## [EXERCISE DATA]
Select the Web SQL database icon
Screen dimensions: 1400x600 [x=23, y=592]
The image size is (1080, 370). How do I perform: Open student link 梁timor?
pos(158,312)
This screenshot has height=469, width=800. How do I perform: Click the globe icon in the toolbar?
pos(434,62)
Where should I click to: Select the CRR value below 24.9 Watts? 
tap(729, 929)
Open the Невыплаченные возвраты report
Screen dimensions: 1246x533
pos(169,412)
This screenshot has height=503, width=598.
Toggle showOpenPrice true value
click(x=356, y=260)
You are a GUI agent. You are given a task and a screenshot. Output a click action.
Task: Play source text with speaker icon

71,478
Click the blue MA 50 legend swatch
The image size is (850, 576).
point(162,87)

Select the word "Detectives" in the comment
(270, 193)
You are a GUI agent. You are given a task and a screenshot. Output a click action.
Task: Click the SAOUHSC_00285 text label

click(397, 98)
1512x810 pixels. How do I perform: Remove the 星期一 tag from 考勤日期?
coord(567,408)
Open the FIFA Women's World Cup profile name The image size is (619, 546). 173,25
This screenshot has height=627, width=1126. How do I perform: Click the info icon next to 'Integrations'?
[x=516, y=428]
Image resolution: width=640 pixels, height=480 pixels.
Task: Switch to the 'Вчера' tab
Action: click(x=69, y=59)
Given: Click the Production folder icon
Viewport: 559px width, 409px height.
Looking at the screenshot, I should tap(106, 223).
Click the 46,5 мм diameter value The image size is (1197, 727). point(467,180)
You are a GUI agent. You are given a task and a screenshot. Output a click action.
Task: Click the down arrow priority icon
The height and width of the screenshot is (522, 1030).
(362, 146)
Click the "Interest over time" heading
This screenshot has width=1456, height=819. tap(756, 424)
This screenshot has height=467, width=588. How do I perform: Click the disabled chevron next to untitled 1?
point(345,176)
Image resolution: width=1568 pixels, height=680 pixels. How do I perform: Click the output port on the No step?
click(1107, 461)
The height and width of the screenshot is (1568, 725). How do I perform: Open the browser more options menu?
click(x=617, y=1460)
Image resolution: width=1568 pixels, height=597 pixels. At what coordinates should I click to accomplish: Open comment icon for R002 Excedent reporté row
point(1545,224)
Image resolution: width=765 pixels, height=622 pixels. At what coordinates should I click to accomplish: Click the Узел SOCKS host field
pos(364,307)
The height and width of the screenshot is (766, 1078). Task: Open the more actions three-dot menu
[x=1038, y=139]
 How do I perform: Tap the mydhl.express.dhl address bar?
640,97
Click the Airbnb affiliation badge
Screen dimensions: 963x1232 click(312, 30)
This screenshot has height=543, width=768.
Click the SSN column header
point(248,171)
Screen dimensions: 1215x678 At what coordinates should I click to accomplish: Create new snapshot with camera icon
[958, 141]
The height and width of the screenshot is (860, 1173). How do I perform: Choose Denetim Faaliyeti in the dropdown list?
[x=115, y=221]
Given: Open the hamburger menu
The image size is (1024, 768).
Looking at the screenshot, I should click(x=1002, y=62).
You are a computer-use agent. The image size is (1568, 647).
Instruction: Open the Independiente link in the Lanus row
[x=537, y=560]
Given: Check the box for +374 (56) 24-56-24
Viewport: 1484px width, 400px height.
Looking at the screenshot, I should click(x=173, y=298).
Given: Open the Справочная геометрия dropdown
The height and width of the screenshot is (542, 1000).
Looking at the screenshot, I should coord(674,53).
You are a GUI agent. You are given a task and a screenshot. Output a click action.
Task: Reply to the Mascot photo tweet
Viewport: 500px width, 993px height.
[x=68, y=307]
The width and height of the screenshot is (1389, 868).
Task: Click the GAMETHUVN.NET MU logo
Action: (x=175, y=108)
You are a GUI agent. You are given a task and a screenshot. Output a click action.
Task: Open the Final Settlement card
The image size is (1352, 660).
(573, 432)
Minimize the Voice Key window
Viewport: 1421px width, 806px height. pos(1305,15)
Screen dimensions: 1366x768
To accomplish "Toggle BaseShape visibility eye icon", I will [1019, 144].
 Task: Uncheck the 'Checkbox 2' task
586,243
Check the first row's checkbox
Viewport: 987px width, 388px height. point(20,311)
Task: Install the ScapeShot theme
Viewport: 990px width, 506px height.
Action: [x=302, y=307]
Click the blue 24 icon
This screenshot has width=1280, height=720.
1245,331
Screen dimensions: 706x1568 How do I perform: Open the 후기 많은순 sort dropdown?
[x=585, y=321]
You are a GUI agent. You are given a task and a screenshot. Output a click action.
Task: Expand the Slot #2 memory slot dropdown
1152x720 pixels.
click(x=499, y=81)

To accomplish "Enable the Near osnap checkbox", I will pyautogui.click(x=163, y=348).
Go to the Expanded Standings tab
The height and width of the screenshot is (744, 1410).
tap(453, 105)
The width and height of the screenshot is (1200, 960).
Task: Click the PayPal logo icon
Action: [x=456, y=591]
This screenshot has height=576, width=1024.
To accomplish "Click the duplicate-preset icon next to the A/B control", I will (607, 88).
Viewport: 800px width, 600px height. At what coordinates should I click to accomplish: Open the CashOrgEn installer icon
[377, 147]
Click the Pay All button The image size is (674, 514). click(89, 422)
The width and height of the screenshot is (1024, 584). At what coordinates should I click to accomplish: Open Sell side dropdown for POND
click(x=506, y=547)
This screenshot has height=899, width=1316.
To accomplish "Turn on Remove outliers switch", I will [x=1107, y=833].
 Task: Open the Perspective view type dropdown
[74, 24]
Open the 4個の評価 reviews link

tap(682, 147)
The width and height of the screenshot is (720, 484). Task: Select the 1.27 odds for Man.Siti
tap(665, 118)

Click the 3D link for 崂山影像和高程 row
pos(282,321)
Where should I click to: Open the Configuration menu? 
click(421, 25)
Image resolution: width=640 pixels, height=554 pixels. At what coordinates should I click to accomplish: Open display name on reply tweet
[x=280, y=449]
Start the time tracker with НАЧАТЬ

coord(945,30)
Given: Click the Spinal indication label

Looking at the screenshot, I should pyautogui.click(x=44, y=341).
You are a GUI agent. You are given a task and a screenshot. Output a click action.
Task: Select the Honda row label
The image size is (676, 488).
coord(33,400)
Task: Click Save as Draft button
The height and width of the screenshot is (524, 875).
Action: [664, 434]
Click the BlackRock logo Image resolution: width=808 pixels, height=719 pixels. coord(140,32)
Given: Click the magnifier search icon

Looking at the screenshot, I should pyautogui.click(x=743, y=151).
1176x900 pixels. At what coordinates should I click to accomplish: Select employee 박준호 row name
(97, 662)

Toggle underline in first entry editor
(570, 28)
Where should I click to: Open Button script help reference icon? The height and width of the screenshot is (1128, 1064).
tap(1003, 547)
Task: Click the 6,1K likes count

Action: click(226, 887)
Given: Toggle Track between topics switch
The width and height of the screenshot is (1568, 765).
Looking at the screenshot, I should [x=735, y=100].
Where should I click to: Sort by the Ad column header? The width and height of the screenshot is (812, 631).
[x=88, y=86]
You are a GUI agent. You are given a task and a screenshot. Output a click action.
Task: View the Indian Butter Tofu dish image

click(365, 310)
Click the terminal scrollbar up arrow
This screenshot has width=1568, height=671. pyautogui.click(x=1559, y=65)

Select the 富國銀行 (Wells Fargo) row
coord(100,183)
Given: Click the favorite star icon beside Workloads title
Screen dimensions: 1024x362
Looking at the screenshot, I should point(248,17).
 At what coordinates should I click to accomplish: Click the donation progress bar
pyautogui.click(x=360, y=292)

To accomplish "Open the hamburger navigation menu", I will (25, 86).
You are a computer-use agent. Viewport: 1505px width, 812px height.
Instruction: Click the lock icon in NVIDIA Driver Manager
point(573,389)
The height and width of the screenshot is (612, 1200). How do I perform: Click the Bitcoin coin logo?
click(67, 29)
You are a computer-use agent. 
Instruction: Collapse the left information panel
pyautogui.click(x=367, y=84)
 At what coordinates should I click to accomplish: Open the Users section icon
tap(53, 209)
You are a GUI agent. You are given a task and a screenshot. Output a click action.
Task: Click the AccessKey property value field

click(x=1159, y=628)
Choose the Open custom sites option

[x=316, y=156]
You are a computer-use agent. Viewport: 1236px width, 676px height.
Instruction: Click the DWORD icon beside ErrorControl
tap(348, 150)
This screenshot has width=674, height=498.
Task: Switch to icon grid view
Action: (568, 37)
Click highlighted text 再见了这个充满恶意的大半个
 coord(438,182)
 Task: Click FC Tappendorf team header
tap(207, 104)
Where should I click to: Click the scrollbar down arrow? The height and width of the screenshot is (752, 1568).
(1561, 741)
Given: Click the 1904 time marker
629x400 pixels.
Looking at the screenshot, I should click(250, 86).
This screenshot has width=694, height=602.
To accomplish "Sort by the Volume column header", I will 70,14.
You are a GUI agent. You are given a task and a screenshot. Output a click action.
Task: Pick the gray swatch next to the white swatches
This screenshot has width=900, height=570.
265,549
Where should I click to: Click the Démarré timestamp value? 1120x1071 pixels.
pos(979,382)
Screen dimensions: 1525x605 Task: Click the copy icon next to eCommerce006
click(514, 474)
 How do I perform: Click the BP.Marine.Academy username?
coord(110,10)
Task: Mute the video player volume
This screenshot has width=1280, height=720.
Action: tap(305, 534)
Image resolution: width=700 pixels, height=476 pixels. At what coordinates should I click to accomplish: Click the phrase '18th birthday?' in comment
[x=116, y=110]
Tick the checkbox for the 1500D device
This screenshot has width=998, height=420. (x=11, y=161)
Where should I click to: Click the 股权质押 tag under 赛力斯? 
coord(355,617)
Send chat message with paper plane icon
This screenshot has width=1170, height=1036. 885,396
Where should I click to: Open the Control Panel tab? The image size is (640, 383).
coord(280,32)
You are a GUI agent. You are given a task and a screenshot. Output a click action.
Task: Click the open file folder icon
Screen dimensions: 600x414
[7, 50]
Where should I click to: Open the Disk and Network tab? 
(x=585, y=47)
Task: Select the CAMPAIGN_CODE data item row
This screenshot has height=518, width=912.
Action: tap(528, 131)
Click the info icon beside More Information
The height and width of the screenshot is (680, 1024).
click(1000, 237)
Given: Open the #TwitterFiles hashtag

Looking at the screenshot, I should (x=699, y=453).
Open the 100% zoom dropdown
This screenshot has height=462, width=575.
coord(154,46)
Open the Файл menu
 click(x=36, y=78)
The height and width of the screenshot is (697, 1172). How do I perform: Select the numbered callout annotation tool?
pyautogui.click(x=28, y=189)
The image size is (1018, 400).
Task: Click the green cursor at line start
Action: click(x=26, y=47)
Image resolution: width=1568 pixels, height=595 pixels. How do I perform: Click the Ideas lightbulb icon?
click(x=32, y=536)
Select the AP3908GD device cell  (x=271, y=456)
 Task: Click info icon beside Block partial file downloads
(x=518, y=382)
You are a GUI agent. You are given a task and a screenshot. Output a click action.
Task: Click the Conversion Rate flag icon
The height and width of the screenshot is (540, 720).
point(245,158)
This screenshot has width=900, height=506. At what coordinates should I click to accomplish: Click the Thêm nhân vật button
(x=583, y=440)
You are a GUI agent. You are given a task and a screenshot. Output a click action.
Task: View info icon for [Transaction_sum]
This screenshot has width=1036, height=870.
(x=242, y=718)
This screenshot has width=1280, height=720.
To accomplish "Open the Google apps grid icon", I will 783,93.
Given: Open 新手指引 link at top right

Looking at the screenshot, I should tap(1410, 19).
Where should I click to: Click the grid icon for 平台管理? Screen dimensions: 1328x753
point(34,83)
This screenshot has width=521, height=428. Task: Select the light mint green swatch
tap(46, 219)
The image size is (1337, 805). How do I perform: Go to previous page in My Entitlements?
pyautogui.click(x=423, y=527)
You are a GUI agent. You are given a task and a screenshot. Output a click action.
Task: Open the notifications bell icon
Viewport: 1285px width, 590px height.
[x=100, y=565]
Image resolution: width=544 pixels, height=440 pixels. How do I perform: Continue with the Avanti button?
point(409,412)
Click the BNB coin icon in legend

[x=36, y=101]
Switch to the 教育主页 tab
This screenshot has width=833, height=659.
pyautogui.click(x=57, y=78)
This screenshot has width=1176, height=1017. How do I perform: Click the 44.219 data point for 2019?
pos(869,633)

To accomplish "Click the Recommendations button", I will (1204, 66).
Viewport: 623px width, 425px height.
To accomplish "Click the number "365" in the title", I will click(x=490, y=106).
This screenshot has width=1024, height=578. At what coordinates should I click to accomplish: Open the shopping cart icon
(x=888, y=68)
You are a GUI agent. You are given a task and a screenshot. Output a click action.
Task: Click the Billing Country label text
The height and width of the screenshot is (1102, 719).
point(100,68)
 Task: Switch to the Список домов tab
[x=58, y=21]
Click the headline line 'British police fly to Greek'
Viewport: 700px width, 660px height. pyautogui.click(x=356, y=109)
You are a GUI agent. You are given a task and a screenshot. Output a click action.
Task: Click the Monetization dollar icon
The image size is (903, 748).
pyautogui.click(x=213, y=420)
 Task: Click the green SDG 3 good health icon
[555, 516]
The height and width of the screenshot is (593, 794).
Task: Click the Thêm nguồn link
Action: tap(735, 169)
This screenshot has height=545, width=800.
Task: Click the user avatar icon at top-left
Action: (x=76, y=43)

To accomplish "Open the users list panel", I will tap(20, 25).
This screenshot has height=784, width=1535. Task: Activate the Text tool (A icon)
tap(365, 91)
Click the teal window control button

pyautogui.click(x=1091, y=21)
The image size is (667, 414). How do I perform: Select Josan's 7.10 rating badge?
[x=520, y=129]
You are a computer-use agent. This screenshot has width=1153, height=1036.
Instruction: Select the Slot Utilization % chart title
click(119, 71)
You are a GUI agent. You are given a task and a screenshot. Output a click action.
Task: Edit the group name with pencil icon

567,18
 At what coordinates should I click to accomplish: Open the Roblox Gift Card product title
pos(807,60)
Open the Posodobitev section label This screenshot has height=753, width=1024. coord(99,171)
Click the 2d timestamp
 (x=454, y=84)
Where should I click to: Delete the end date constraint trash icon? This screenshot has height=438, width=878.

## [TASK INSTRUCTIONS]
In the records above, find each line that mentions the string "folder", then copy it.

## [RESPONSE TO THE TASK]
Given: Click the Production folder icon
Task: Click the open file folder icon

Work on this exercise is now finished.